Sonata Kreutzerowska/Rozdział jedenasty
<<< Dane tekstu >>> | |
Autor | |
Tytuł | Sonata Kreutzerowska |
Wydawca | Wydawnictwo „Kurjer Polski“ |
Data wyd. | 1937 |
Druk | Zakł. Graf. „Drukarnia Bankowa“ |
Miejsce wyd. | Warszawa |
Tłumacz | anonimowy |
Tytuł orygin. | Крейцерова соната |
Źródło | Skany na Commons |
Inne | Pobierz jako: EPUB • PDF • MOBI Cały tekst |
Indeks stron |
— Wszyscy się żenią w ten sposób i ja się tak ożeniłem; i zaczął się ów osławiony — miodowy miesiąc. Przecież sama ta nazwa jest podła — zasyczał ze złością. — Włóczyłem się raz w Paryżu po wszystkich widowiskach i, zachęcony afiszem, wstąpiłem obejrzeć kobietę z brodą i psa morskiego.

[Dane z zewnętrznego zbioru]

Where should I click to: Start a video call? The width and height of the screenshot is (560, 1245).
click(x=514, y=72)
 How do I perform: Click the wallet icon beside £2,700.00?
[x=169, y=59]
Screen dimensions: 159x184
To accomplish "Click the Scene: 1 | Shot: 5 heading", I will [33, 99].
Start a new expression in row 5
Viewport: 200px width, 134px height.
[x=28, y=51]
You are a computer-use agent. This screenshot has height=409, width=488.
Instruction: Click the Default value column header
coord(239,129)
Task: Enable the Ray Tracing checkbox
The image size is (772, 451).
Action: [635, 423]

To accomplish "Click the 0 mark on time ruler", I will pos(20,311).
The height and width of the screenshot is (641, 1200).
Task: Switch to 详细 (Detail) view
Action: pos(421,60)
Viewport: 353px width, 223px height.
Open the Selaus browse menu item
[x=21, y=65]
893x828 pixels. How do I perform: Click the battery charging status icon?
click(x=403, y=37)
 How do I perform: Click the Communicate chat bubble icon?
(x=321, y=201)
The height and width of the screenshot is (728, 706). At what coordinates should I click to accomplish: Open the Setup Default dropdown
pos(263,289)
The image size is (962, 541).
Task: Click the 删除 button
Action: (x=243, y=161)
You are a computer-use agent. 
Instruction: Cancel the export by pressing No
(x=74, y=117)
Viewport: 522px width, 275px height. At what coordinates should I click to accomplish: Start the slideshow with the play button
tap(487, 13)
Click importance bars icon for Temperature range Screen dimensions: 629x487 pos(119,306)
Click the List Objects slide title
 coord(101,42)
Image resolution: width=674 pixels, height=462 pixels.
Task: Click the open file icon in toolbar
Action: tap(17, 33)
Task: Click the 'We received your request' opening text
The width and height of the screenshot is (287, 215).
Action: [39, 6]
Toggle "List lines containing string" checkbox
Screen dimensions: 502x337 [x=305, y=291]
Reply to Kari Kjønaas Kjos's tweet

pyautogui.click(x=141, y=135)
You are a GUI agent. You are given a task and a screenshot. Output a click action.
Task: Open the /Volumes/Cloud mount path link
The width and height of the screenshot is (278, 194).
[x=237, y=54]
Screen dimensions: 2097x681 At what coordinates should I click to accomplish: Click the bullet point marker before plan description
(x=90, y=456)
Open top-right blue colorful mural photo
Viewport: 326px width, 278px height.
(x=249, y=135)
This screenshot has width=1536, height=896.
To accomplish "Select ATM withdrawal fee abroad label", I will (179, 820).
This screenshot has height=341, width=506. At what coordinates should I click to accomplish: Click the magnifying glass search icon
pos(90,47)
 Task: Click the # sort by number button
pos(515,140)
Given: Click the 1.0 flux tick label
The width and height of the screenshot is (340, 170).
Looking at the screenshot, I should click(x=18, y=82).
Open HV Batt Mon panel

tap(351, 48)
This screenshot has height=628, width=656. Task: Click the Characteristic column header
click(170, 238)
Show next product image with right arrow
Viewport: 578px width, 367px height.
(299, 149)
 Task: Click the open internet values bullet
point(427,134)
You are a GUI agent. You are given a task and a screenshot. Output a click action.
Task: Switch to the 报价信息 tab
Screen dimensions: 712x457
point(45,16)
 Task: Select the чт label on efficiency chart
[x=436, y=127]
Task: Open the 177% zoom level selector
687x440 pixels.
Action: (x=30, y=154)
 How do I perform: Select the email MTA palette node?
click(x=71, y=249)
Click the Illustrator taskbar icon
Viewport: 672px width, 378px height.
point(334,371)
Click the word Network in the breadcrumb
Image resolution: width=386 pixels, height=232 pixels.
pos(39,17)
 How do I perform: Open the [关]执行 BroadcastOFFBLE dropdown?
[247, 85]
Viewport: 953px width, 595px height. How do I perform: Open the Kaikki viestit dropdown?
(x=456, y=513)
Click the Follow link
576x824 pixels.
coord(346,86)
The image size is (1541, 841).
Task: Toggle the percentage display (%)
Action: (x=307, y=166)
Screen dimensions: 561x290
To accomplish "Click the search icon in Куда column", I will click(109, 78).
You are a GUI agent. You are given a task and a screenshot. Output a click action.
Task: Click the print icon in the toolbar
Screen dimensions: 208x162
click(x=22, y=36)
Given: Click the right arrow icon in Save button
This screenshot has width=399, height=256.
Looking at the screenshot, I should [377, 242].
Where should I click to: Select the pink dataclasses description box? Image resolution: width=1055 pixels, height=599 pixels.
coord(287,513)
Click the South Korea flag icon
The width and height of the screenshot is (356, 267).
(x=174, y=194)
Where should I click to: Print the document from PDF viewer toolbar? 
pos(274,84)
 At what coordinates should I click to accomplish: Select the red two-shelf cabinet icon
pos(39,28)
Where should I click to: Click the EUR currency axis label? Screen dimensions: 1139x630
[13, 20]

Okazało się, że to był tylko mężczyzna w wydekoltowanej sukni i pies, zaszyty w skórę morsa, pływający w wannie z wodą. Wszystko to było niezbyt ciekawe, ale kiedy wychodziłem, właściciel grzecznie mi towarzyszył i, zwróciwszy się do publiczności u wejścia, mówił, wskazując na mnie: — „Zapytajcie tego pana, czy nie warto obejrzeć. Wstąpcie, wstąpcie, tylko franka od osoby!“ — Wstyd mi było powiedzieć, że obejrzeć nie warto, a właściciel prawdopodobnie na to liczył. Tak zapewne dzieje się i z tymi, którzy sami doświadczyli całej ohydy miodowego miesiąca, ale nie rozczarowują innych. Ja też nie rozczarowywałem nikogo, ale teraz nie widzę powodu, dla którego miałbym nie mówić prawdy. Uważam nawet za konieczne mówienie prawdy w tym wypadku. Niezręcznie, wstyd, brzydko, nędznie, ale głównie nudno, do niemożliwości nudno! Coś w tym rodzaju czułem, kiedy uczyłem się palić, kiedy zbierało mi się na wymioty i ciekła mi ślina, ja zaś połykałem ją i udawałem, że mi to sprawia wielką przyjemność. Przyjemność z palenia, podobnie jak z tego, jeżeli wogóle ma być, wystąpi później: trzeba, żeby mąż rozbudził w żonie ten grzech poto, by później mieć z tego rozkosz.
— Jakto grzech? — spytałem. — Przecież pan mówi o najnaturalniejszej właściwości ludzkiej.
— Naturalnej? — powtórzył. — Naturalnej? Wprost przeciwnie, doszedłem do przekonania, że to nie jest... naturalne. Tak, zupełnie... nienaturalne. Niech pan zapyta dzieci lub niezdemoralizowanej dziewczyny. Siostra moja wyszła bardzo młodo zamąż za człowieka dwa razy od niej starszego, a do tego rozpustnika.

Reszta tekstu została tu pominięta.